Summary and Analysis
Chapters 10-11
Summary
Though at first menaced by the Hurons, Heyward is held for questioning, but he has to turn for interpretation to Magua, whom he sees Hawkeye had wounded on the shoulder. When he finally convinces them that the three woodsmen have escaped, they are furious, and one savage grabs Alice by the hair in a mock scalping. Before real violence can occur, the chief calls a brief council and the entire party crosses to the south bank of the river where the horses are. Mounted on Heyward's charger, the chief leads most of his people away across river, leaving the prisoners in charge of six Indians headed by Magua.
The major tries to secure Magua's help by privately implying that he and the redskin have been in collusion to fool the Hurons all along and by offering rewards. Although Heyward adopts the sententious speech of the Indians, Magua is noncommittal as the group heads south, the sisters mounted and the others afoot. Flanked by the Indians, Cora finds it difficult to leave signs on the trail; once when she drops a glove, she is detected and severely warned by one of their conductors. Never speaking, Magua steadily leads the way through the forests and hills until they finally reach a steep, pyramidal hill with a level summit and few trees — a perfect place for defense and for avoiding surprise.
While the warriors eat the raw meat of a fawn, Heyward again engages Magua in talk. Heyward's expression of Munro's love for his daughters brings a gleam of malignant joy to the Indian's face, and the latter insists upon a private talk with Cora. He proudly tells her that he was born a chief but that, after the Canadians taught him to drink firewater, he was driven from his tribe. Once when working for Munro, he came into Munro's cabin drunk and the latter had him tied up and whipped like a dog before the soldiers. He demands, is it "justice to make evil, and then punish for it?" Wanting injury for injury, he says he will let Alice go if Cora will come with him as his wife: "The body of the gray-head would sleep among his cannon, but his heart would lie within reach of the knife of Le Subtil."
Cora is indignant and returns to her fellow captives.

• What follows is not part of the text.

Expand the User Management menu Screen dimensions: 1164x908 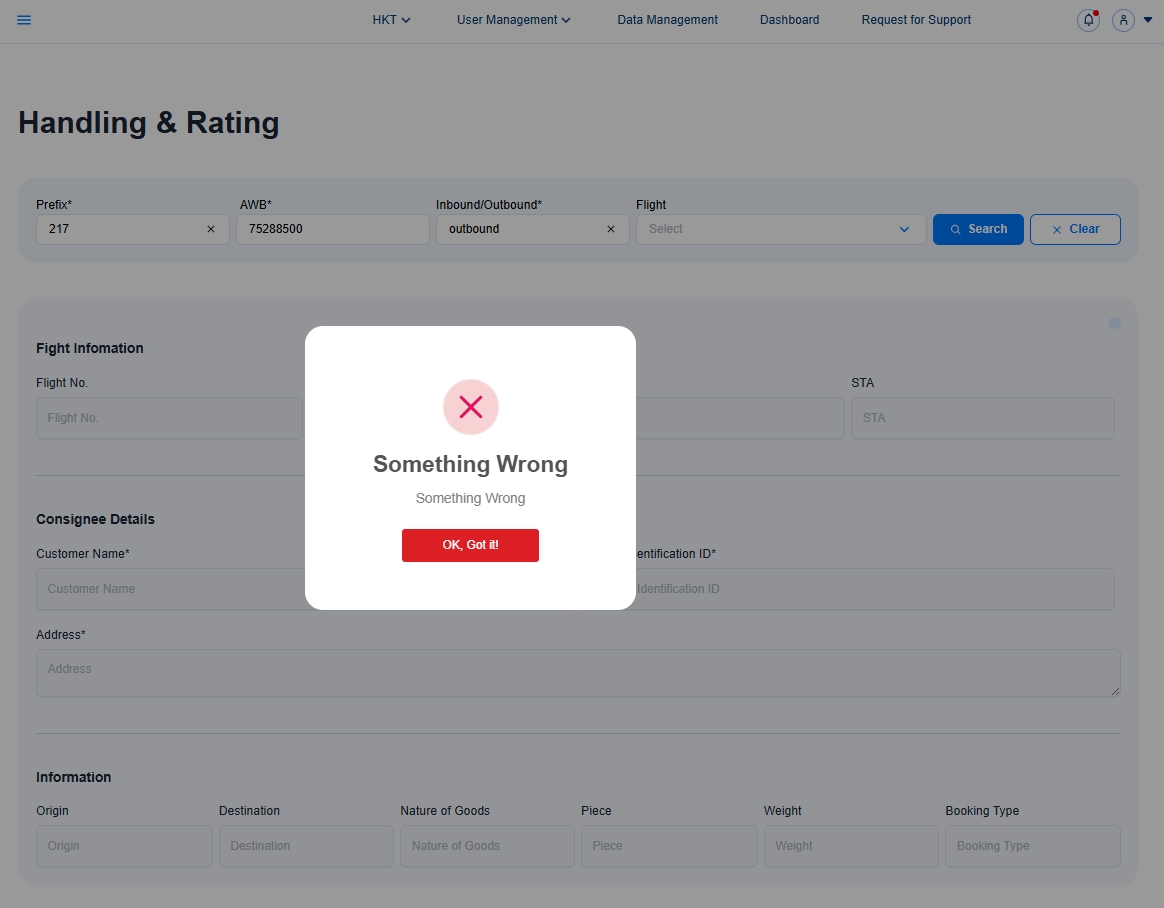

Magua goes to the lolling savages and begins a skillful harangue, building their emotions to the point of rage and vengeance. As they rush upon their prisoners with drawn knives and uplifted tomahawks, Magua villainously invites them to prolong the victims' misery. Heyward and Gamut struggle to no avail, and all four are tied to saplings while splinters and fire are prepared for the torture. Magua again makes his proposal, and Cora leaves the decision to Alice, who hesitates in her weakness but finally says no. Gnashing his teeth, the Huron hurls his tomahawk just above Alice's head, cutting some of her ringlets. Maddened, Heyward snaps his bonds and rushes upon another Indian who is about to throw his weapon. In the struggle, Heyward goes down and the Indian raises his knife fatally. But the crack of a rifle is heard, and the Indian's look changes to vacant wildness as he falls dead on the faded leaves beside Heyward.
Analysis
These chapters are important for certain revelations and one presentation of status quo ante (prior state of affairs). The latter comes in Magua's explaining his past; his noble birth and his deserved but ignoble treatment by Munro do not justify his present actions, but they do make him and his conduct believable. They also raise the questions of justice and the big context of shared responsibility.
The revelations begin with Heyward's learning of the fame of his two former Indian companions, Chingachgook as "Le Gros Serpent" (The Great Snake) and Uncas as "Le Cerf Agile" (The Nimble Deer). Magua makes clear not only his motives but also the alternative routes that he will let his vengeance take. Perhaps the most important is Gamut's self-revelation when he struggles hand-to-hand with his captors: "David had contended, and the novelty of the circumstance held him silent." The realities of frontier strife are beginning to impinge upon him.
Two influences on Cooper's fiction are also apparent. Indian lore comes forth in the figurative language of the natives, in the masterful and persuasive oratory of Magua, in the Hurons' contrasting silent patience and loud bloodthirstiness, and in methods of torture such as tying a man's arms to the tops of two bent saplings that will recoil in different directions. Sentimental qualities appear in the reactions of the fragile Alice, in the extreme testing of Cora's virtue and familial emotions, and in Heyward's over-vocalized sense of duty and honor.
Holding together all of these fictional elements is the plot device of the chase, through which a reversal of fortunes has occurred. Some of the pursued and some of the pursuers have exchanged their roles, while some have had relative security usurped by imminent danger and vice versa.